Fig.2: Stocks with highest short interest in Russel 3000
Source: ZeroHedge
Many still can’t believe that what they are seeing is possible and are labelling it organized stock manipulation and calling SEC to investigate for it must be impossibly hard to witness the strategies that worked for decades to unexpectedly strike back. But perhaps it is time to acknowledge that social media platforms have reached that point of their evolution where they actually can and will influence not only political matters, but also financial markets. However, investors that are faithful to fundamental quality are likely just to remain silent observers of these events as quality companies in S&P 500 universe are, on average, shorted below 2%.

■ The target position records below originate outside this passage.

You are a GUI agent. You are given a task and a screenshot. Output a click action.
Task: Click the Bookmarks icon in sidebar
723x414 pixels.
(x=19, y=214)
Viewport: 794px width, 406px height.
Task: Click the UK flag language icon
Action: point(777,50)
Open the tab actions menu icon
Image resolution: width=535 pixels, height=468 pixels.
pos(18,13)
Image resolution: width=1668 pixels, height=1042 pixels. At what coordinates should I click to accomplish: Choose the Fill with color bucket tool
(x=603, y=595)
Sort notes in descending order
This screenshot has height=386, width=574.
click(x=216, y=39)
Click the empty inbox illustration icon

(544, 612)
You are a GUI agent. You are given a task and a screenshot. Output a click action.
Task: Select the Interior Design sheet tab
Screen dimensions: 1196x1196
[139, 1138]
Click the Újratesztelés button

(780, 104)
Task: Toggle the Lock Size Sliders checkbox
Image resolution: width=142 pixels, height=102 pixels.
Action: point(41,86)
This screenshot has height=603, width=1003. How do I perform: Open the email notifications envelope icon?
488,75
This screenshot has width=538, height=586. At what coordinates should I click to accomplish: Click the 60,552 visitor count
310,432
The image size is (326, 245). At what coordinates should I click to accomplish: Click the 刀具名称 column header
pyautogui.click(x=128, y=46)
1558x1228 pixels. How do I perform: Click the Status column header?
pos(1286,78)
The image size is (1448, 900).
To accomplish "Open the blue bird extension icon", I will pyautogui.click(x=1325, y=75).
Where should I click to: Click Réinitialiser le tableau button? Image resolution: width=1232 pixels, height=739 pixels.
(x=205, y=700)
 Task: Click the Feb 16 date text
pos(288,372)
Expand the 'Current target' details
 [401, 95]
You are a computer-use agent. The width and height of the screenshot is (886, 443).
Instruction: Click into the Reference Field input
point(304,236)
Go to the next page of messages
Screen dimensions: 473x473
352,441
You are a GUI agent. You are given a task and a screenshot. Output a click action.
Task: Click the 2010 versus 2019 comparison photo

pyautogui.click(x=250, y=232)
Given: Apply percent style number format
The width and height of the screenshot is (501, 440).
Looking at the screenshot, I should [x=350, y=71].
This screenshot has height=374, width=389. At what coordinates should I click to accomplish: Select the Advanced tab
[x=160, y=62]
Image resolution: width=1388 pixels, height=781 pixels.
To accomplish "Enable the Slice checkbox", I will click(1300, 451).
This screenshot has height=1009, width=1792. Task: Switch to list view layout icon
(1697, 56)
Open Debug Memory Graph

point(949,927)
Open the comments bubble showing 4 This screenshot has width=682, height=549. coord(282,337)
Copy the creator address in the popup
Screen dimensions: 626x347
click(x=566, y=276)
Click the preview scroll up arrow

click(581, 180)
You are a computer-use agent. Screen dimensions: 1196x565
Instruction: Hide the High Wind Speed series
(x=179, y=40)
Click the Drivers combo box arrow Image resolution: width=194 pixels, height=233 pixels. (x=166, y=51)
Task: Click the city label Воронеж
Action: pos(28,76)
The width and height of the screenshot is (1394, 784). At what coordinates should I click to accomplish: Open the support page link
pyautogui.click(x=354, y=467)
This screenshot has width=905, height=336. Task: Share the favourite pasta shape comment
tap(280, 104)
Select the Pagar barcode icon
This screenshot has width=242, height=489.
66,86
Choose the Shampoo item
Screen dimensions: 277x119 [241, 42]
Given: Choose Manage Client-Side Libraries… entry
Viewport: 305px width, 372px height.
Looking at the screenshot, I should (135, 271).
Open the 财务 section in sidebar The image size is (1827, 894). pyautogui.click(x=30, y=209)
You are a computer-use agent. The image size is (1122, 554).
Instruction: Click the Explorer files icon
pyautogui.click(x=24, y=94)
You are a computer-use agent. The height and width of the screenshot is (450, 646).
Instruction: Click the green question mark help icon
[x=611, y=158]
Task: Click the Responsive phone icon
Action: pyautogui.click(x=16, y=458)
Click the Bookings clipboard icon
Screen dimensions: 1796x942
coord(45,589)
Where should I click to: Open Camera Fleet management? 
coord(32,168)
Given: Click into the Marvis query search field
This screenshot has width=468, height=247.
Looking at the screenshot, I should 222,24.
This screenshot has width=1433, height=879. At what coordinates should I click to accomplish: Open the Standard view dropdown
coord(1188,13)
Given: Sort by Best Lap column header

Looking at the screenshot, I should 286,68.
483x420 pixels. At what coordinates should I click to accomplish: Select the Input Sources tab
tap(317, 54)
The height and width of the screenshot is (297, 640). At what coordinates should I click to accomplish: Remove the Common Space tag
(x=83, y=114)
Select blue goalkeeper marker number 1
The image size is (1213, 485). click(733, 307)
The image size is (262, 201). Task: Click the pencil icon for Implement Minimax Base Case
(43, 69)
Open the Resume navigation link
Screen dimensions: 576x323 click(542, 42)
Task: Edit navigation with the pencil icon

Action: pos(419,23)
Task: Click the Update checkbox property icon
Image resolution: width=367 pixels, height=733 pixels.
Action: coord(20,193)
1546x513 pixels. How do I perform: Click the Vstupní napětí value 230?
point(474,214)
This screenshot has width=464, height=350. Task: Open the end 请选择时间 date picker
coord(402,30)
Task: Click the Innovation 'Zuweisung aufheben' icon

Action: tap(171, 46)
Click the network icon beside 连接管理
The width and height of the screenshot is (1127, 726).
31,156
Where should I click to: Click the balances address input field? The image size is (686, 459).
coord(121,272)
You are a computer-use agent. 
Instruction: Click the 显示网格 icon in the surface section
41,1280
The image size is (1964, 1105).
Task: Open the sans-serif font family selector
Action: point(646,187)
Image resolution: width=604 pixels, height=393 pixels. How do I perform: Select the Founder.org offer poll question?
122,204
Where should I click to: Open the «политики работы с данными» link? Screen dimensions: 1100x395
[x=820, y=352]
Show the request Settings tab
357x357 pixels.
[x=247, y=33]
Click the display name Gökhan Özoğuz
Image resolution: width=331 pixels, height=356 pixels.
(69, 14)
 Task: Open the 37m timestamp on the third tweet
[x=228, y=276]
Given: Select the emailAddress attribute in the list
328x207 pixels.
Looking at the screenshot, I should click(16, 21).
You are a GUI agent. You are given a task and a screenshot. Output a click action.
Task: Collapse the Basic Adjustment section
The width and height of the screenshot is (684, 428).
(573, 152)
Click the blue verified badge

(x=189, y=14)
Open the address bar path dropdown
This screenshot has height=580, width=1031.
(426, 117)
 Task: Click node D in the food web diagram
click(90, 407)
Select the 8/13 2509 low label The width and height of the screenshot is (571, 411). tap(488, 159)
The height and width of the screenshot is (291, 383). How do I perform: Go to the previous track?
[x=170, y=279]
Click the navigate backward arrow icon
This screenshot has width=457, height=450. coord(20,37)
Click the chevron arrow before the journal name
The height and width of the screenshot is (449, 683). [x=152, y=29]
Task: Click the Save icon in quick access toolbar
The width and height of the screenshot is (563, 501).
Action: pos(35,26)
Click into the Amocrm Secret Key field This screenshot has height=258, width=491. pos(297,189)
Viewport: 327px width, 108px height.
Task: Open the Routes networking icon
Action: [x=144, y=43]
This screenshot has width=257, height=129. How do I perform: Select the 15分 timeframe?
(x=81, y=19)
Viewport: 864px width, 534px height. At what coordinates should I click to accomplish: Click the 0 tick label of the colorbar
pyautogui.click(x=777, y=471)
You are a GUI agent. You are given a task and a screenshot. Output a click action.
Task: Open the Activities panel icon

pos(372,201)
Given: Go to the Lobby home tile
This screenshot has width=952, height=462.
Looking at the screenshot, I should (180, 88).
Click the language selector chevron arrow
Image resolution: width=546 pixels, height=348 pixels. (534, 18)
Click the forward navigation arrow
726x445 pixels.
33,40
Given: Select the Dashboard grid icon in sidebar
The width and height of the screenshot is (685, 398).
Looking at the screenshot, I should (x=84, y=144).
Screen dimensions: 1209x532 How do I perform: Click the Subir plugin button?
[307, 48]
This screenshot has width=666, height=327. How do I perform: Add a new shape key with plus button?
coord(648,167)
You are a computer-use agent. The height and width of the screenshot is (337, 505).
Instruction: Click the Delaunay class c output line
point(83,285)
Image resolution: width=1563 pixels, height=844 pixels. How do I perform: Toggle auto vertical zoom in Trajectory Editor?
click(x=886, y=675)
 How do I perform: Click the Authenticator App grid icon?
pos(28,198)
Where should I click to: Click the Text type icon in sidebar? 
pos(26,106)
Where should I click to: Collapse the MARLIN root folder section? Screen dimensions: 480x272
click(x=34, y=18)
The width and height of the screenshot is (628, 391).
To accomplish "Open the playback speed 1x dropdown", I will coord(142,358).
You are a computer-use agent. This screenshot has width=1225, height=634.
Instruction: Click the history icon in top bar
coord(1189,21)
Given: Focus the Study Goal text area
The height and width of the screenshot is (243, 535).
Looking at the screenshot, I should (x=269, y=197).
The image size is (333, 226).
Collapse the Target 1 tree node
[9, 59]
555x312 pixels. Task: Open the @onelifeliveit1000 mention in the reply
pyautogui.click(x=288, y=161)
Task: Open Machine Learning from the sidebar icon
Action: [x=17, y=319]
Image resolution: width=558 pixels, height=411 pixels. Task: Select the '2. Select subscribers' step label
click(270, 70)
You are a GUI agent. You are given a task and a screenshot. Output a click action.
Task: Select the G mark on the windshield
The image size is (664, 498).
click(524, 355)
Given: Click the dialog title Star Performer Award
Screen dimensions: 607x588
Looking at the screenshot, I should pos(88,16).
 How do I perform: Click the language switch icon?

How far will this battle go and where would it head next? Would it change the balance of forces and the market itself? What we know for sure is that this kind of frenzy has nothing to do with careful risk assessment and diligent investing as it should be; rather, this is gambling in a highly speculative environment, where risks outweigh possible reward by an extreme margin and where right-timing of exit point is nearly impossible. Abnormalities do happen, but as any system, stock market will eventually correct itself and many people that made hype-driven investments will lose a lot, if not everything. And although it might exciting be to be caught up in a moment, it is totally not worth it if it destroys your future as a result.